While the toughness is often part of the fun and mystery, sometimes it’s a bit too obtuse. Since it’s not entirely too challenging to establish a healthy economy and strong defenses once a player hits their stride, New Lands often ramps up the difficulty by placing vagrant camps further away from the kingdom base. Vagrant camps are spawn points of wandering NPCs which are the sole method of recruiting new workers and troops. While their locations are indeed randomized on each island for each new play-through, there appears to be a minimum distance threshold for some of the later, more difficult islands. This problem is mitigated to a point by some of the unlockables, but it’s not particularly fun, and it’s sometimes downright frustrating, to have an island be nearly impossible to beat simply because it’s necessary to ride really far out in order to recruit new people.
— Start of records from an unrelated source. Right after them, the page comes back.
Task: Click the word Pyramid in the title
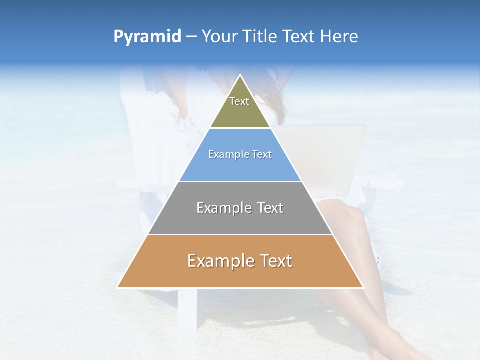147,37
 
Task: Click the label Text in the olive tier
240,102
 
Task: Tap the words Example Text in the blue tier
240,155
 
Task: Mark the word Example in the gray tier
222,208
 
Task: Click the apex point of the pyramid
240,76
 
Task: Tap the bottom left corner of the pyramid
118,287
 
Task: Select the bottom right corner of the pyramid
363,287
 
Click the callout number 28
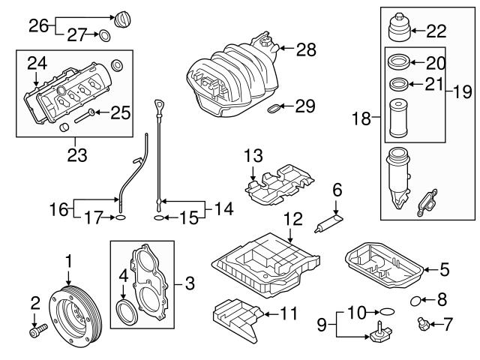pos(304,50)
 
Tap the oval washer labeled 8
pos(416,302)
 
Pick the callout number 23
pos(76,156)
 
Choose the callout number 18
pos(362,118)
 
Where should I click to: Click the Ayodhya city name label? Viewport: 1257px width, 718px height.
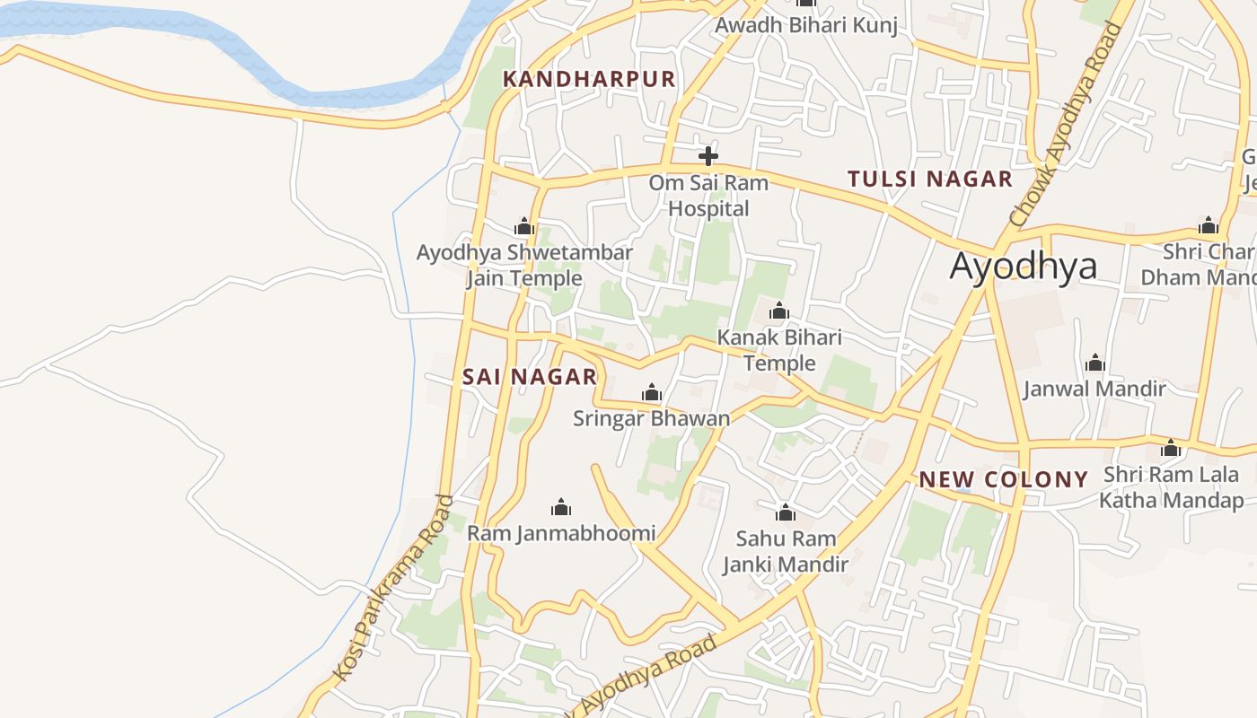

Other sources of frustration can manifest in failures in the AI. The bugs are very few and far between, but since the player controls very little directly, and nearly all tasks are automated once ordered, the occasional glitch can be game breaking. In one game, some of my workers ran off just as the sun was beginning to set. They ran past the walls into the woods to be eaten by trolls, and I had not given them orders to perform work in that direction. In another frustrating instance, I upgraded a tower on the edge of my perimeter which was key to my defense, but it got permanently stuck in the building animation midway through. No matter how many more workers I recruited, none ran over to finish the job, and three archers which should have been utilizing the higher ground milled around uselessly at its base.
Despite these nitpicks, New Lands is a delight to play, both through the depth of its strategy and the discovery of its mystery. It also happens to be gorgeous. Besides the beautiful and fluid pixel art, it also sports some of the best water effects and lighting you’ll ever see in a pixel-based 2D game. Another nice aesthetic touch is the player’s ability to select a king or queen from a large assortment of appearances, including different skin colors. New Lands also adds some impressive weather effects to the game, some of which come along with seasons which will challenge player’s farms and make food sparse for mounts. The music is very atmospheric, and works in concert with the art style to create extremely thick and immersive ambiance, which can become downright ominous when appropriate.
With the new gradual layout of the game, and it’s gorgeously crafted atmosphere, New Lands will be keeping players coming back for more to see how much further they can make it, and to enjoy the new toys they get to play with as they progress, culminating in epic and satisfying victories over the troll hordes. All these elements come together to make Kingdom: New Lands an incredibly addictive and special experience which should not be missed. Now please excuse me while I go fortify my holdfast for the next Blood Moon.